Ten East Riding Churches To Visit

  • Beverley’s church of St Mary has a magnificent west front,outstanding porch and splendid tower built around 1530. Some norman remains but essentially an early English church. The woodwork is fantastic on the stalls and misericords. A rare Priests room contains ecclesiastical relics. A focal point for all visits to Beverley.
  • Hedon St Augustine although much reduced from former glory this is still one of the grandest East Riding churches. Imposing black marble grave slab form 13th century and a late 14th century effigy with a beard.
  • Flamborough St Oswald has a nineteenth century tower shown in this photograph but a Norman font and chancel-arch
  • Hemingborough St Mary linked to Durham Abbey in 1426.  Architecturally it has a slim spire rising from a thirteenth century tower.
  • Holme on Spalding Moor All Saints has one of the best churchyards in the East Riding’. There is a fine tower, patching to the roof and an eighteenth century porch of note.

Steve Punter Creative Commons

  • Hull’s Holy Trinity was rebuilt in the 14th century as the town grew It became the largest parish church in England and is now surrounded as can be seen for the photo. Inside and outside there are many monuments and a 14th century effigy in the south transept.
  • Partington St Patrick One of the finest parish churches in England built around 1300-1345. The elegant spire is enclosed with an open gallery like the cresting of a crown. Also includes fine architecture with Jacobean benches, screen and pulpit.

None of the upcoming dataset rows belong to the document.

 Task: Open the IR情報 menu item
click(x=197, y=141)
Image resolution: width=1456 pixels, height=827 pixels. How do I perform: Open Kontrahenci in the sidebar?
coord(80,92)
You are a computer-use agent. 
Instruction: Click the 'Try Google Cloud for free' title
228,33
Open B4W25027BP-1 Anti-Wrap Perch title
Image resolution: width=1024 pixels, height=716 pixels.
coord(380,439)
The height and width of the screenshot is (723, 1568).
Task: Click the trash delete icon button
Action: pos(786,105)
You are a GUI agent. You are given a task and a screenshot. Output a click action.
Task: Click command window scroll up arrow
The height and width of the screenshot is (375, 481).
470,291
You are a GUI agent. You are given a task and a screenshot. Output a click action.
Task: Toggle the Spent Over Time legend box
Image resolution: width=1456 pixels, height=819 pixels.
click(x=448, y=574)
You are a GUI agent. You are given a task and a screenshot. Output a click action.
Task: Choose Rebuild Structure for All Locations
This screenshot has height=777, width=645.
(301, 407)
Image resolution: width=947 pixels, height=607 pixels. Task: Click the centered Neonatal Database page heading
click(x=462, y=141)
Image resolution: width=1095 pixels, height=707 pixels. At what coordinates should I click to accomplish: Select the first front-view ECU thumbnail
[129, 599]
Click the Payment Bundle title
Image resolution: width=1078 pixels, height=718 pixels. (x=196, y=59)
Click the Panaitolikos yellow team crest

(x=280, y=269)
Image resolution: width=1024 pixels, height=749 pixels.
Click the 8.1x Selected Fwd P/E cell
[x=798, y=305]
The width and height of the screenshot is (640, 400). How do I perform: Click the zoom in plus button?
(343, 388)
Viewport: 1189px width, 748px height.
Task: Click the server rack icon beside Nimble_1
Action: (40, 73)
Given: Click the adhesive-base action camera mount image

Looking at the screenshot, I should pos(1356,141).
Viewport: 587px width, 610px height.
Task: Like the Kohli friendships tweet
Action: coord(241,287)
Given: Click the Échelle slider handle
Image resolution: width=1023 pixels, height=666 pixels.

© Copyright Roger Gilbertson and licensed for reuse under this Creative Commons Licence

  • St Nicholas North Newbold is known as the most complete Norman Church in East Riding and one of the finest in England, was built around 1151. The upper tower, chancel and priest’s vestry were rebuilt in the 15th century. The church has been called the Cathedral of the Wolds. The church has a fine organ.
  • Winstead St German largely rebuilt during the perpendicular period and further restored in the last century. Main features include 15th century glass, medieval monuments and jacobean family chapel. On the floor of the south chapel are ten eighteenth and nineteenth marble tablets to members of the Hildyard family.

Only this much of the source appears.